Benedetta Allegranzi (Switzerland) took a data-driven approach, highlighting that approximately 136 million healthcare-associated infections (HAIs) occur annually, with prevalence ranging from around 7% in Europe to over 27% in Africa. Major gaps persist, with 1 in 4 facilities lacking water and 2 in 5 lacking adequate hand hygiene. With AMR associated with an estimated 4.95 million deaths globally, Allegranzi emphasised that infection prevention and control (IPC) interventions can significantly reduce infections and associated costs.

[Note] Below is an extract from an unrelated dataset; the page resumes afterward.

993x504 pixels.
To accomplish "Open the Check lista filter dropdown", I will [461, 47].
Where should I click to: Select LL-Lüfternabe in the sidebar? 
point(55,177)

Padmini Srikantiah (United States) positioned vaccination as a central yet underutilised strategy to address AMR by preventing the bacterial infections that drive antibiotic use. Srikantiah highlighted that vaccines protect individuals, reduce complications and limit transmission, thereby decreasing both antibiotic demand and resistance spread. Using typhoid as a case study, she showed that typhoid conjugate vaccines are highly effective against both susceptible and resistant strains. Srikantiah believes that reframing AMR as a preventable burden of infection is critical to unlocking policy action.
Koen Pouwels (United Kingdom) used cross-country modelling to show that countries with similar overall antibiotic use may require different AWaRe* distributions when adjusted for disease burden. Analysis suggests that around 76% of antibiotic use should fall within Access antibiotics, broadly aligning with UN targets. Pouwels noted that antibiotics are among the top three drug expenditures in many LMICs, and that shifting from Watch to Access could generate substantial savings. However, Access is not always interchangeable with Watch, and patient-level factors, including out-of-pocket costs, continue to shape treatment decisions.
*A = Access; Wa = Watch; Re = Reserve
Javier Yugueros Marcos (France) discussed how antimicrobial use in animals has plateaued, with continued reliance on critically important antimicrobials. Resistance levels remain elevated, with around 1 in 6 isolates classified as multidrug-resistant. Marcos pointed to continued gaps in practices such as hand hygiene and emphasised that AMR economics is skewed toward high-income healthcare settings, with limited focus on animal health. He concluded that multisectoral analyses show strong returns on prevention, reinforcing WOAH’s priorities of prevention, surveillance, and sustainable funding.